FAQs: Attesting for 2014 MU Stage 1 & Stage 2
1. How do I apply for 2014 Stage 1 hardship extension due November 30, 2014?
For those looking to apply for the 2014 Stage 1 hardship extension, you can access the application itself and instructions on the CMS website. These applications must be submitted via email no later November 30th, 2014 to be considered. Per the CMS website, this reopened hardship exception application submission period is for eligible professionals and eligible hospitals that:
- Have been unable to fully implement 2014 Edition CEHRT due to delays in 2014 Edition CEHRT availability;
- Eligible professionals who were unable to attest by October 1, 2014 and eligible hospitals that were unable to attest by July 1, 2014 using the flexibility options provided in the CMS 2014 CEHRT Flexibility Rule.
2. How do I qualify for the flexibility rule?
A provider qualifies for the exception if they could not fully implement 2014 Edition CEHRT due to delays in availability. This means, even if you were able to implement 2014 Edition CEHRT, the implementation delay could have negatively impacted your ability to deploy, train staff, test the system and/or make workflow revisions.
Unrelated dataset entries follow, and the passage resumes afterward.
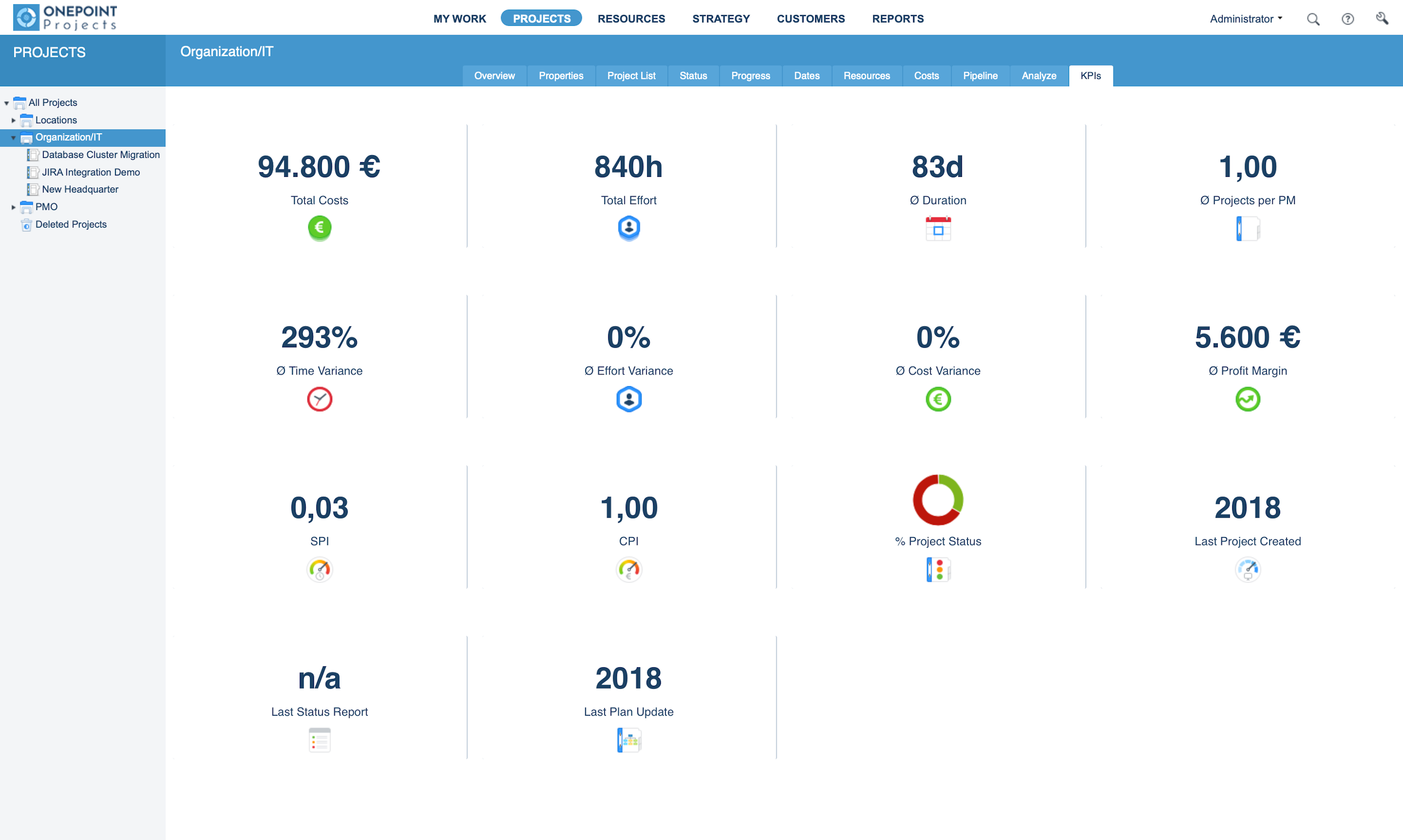Click the Ø Profit Margin icon
The height and width of the screenshot is (840, 1403).
[1247, 399]
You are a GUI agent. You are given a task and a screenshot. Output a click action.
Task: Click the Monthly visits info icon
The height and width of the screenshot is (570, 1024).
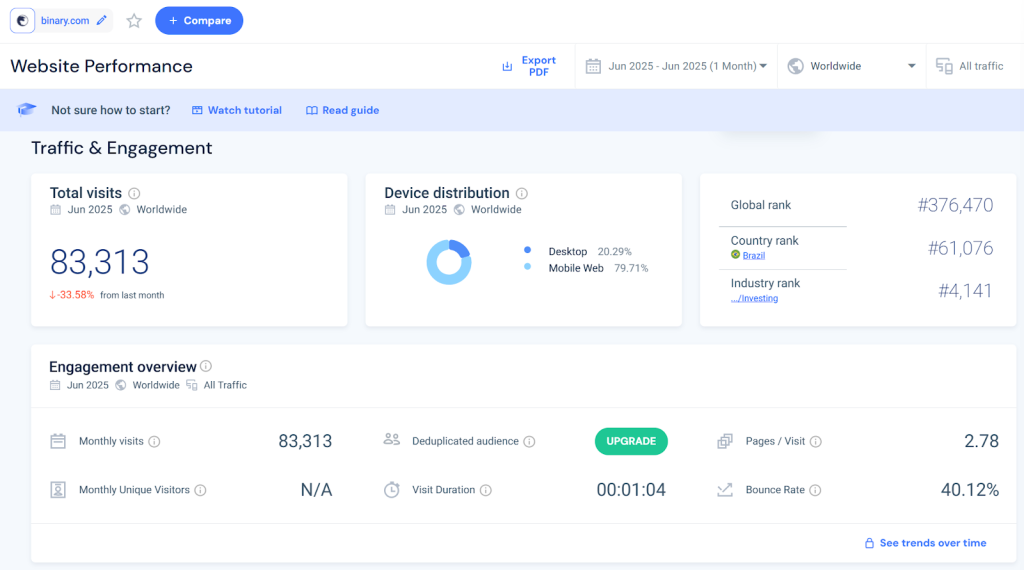pos(155,441)
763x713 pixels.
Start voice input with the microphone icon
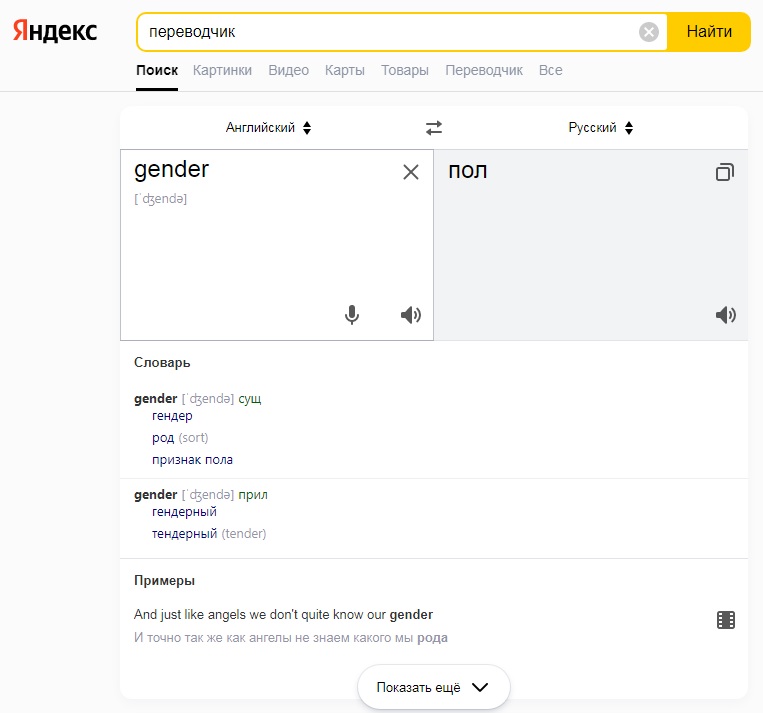[351, 315]
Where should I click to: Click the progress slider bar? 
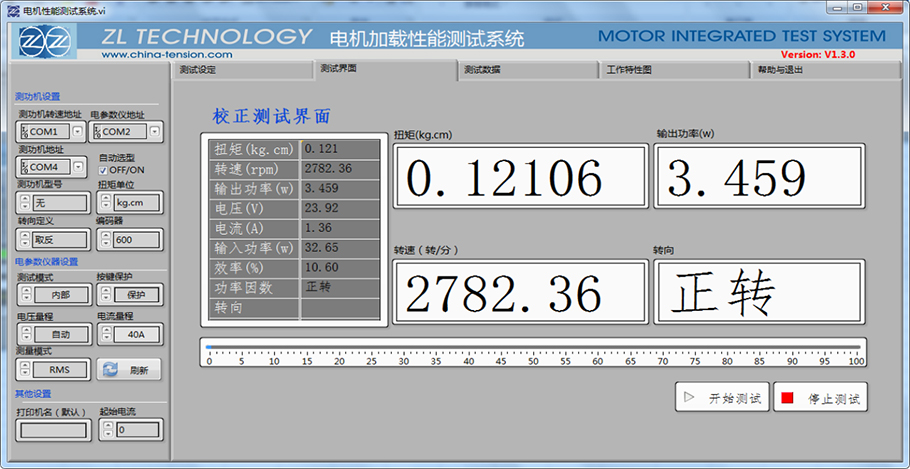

CMS does not allow the exception in these circumstances:
- Provider experienced financial issues with purchase or implementation
- Provider waited too long to purchase software
- Clinic experienced staffing or resource constraints
- Unable to meet certain measure thresholds for Stage 2
3. How do I prepare to take advantage of the flexibility rule?
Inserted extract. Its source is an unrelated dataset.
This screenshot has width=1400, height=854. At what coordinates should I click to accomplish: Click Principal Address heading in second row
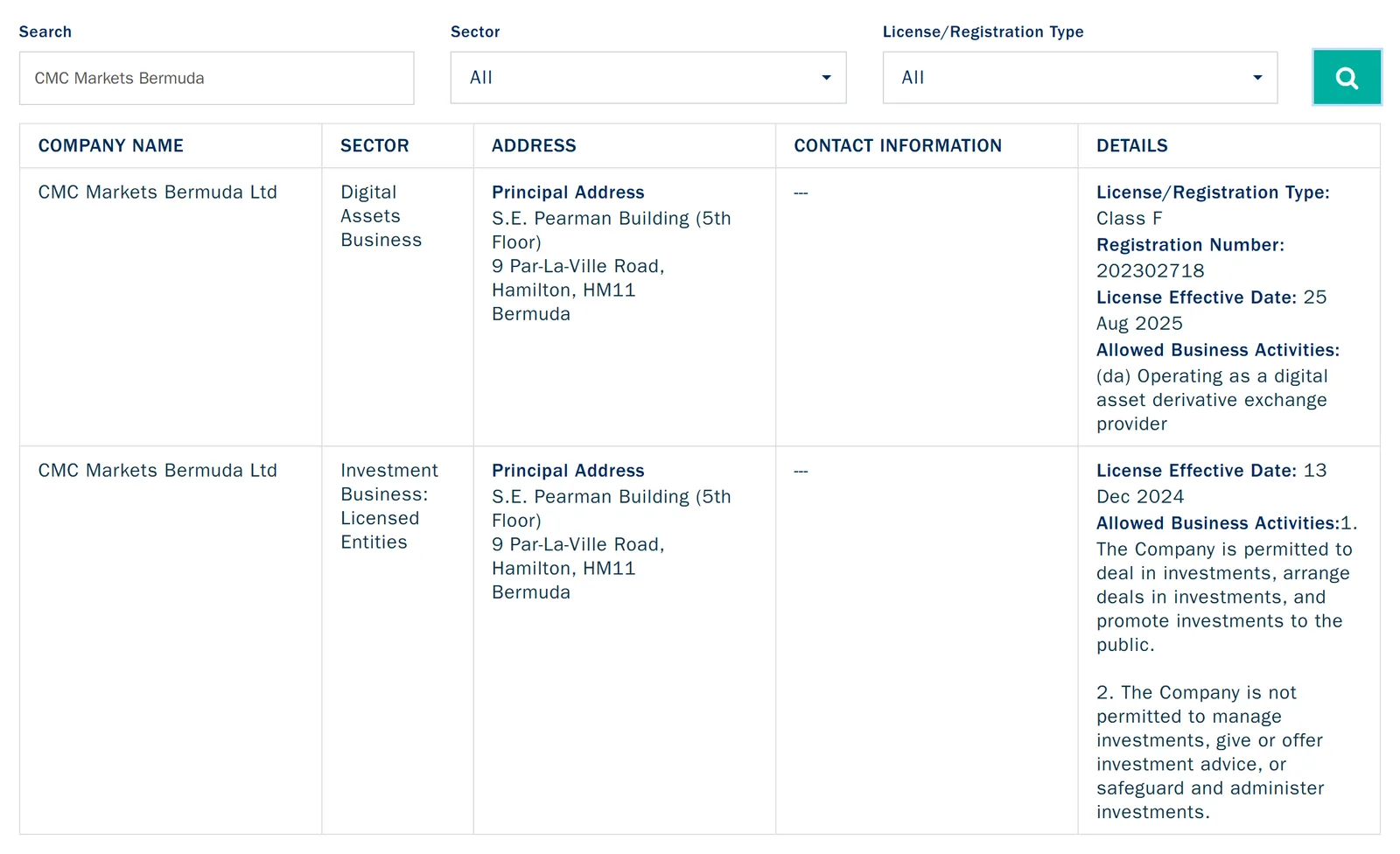coord(568,471)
Documentation is key. CMS does not give a list of the exact documentation needed to take advantage of the flexibility rule, so we say the more documentation, the better. The documentation should provide information about the delay in the availability of 2014 CEHRT – this could mean emails from your vendor, copies of tickets submitted, documentation of your training plan to show a lack of time to implement, etc.
4. Can you tell me more about the numerators and denominators for the measures?
Everyone focuses on the numbers in the numerators for each objective, but the denominators and exceptions (if applicable) are just as important for a successful attestation. Many denominators are similar, if not the same, across the board for objectives. However, some have a few nuances that change the population the denominator is looking at entirely. Exceptions are a key piece in attestation as well. If your provider qualifies for the exception to the rule, they will not have to meet the minimum numerator at all.